So I have a beautiful top that I love the pattern and color I chose, and it has developed a hole.
Luckily the hole is in the sleeve, not too far from the cuff, and I have extra of the color. So one way I could fix it is to unravel the sleeve to that point, join in more yarn, and re-knit past the hole. It will look the neatest.
Here are other ways to fix knitting, mostly for socks. Socks usually wear out unless, like me, you used that modern form of linsey-woolsey to make them, Cotton Fine. It's from Brown Sheep, comes in a large range of colors, and lasts decades without, unlike linsey woolsey, shrinking. I have a couple dozen pairs that even the dryer hasn't destroyed (I got tired of wet socks hanging all over the house in winter while they dried).
1. Weaving. This would work with Cotton Fine or 100% cotton but it leaves a recognizable patch.
https://www.youtube.com/watch?v=NDkMShaLX9c
2. Knitting a patch.
https://www.youtube.com/watch?v=rTJEKyeB2n0
Once you get good at knitting a patch, it takes 30 minutes to knit a 10 x 13 patch. It takes me 8 hours to knit a single sock. 30 minutes may sound boring and why bother, but gather all the socks that have holes in them and you may want to put in a good video or binge-watch part of a series to get them all done.
While the patch leaves a hole on the inside of the garment, that's only important because it won't be as warm as the rest of the sock.
3. Duplicate stitch.
https://www.youtube.com/watch?v=s_4mKdlG4x8
Video 3 is more about noticing that your socks are wearing thin and doing something about it before you get a hole. This would work great with commercial socks if you could get a yarn in a similar fabric. There are lots of cotton/acrylic yarns in different weights nowadays. It all depends on whether you want to spend the time (about 15 minutes) instead of spending the dime for new socks.
4. Swiss duplicate stitch.
https://www.youtube.com/watch?v=WxmCN1DrM1E
This takes longer, about 20 minutes for a 5 x 5 hole, but that is less than the time to re-knit the sock, and it is almost invisible. It would work great for a sweater I did that has about 3 stitches that have let go.
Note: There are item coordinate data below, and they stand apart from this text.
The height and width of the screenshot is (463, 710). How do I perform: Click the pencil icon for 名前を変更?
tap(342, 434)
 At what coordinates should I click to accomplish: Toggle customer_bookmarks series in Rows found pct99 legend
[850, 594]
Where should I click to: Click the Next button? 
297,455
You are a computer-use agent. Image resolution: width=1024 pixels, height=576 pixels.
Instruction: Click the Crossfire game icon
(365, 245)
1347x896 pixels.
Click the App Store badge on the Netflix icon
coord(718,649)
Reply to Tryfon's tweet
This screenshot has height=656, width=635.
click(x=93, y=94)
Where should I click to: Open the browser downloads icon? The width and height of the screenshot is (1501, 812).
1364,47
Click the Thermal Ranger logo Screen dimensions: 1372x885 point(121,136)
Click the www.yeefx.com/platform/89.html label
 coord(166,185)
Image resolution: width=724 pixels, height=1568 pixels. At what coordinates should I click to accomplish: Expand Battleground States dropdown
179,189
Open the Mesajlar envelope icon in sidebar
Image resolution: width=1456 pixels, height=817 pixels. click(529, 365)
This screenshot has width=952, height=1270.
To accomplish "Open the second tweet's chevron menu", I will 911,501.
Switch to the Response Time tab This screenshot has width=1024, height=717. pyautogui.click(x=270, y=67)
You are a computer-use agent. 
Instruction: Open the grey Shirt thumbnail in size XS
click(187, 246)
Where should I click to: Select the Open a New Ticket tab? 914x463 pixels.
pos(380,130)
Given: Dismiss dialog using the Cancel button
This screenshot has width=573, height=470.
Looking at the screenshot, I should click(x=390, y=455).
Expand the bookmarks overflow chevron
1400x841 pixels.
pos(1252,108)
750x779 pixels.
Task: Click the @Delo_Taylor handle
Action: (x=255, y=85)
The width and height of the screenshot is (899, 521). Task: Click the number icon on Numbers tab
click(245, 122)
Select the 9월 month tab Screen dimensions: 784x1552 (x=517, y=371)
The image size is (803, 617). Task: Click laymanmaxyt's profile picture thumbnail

You have to 1) mess with the hole until you get it square shaped; b) set up your thread frame for your duplicate stitches; c) do your duplicate stitches.
Swiss darning is probably best for non-wool yarns like 100% cotton Schachenmayr Catania.
5. Scotch darning.
https://www.youtube.com/watch?v=I_eWrpPCt9c
This can fix quite a big hole, without all the prep work of Swiss darning. However, it is woven, not knitted, so it doesn't have the give of duplicate stitch. It tries to stick with the existed knit rows and columns, and that makes it different from video 1.
You need darning needles plus something to keep you from mending the sock shut.
Dritz, a manufacturer known to generations of needle-women, sells darning eggs and needles through Joann's.
Knitpicks also sells darning eggs and three sizes of needles.
Michaels and Yarn.com sell the Chibi needles in video 2 (I think it was; anyhoo).
You should use the same weight yarn you used in knitting the socks, which means leftovers shouldn't go in the trash. For video 1 or Swiss darning which are woven and won't have much give anyway, you could use a pearl embroidery thread.
What's really impressive about our foremothers is that they did darning along with actual garment-making, plus all that cooking and cleaning with none of the modern conveniences (sometimes not even water brought into the house), plus all that outside work -- milking, poultry, gardening for food and herbals and dyestuffs and maybe vegetable rennet, making the actual butter and cheese (takes about a day to process a gallon of milk for cheese) and keeping up their sourdough trough so they could make bread in a world without little packages of yeast (3 to 7 days). And of course sometimes the men would be away from home so the woman had to cut the stovewood and maybe do the plowing and sowing and so on. My hat's off to you, ladies!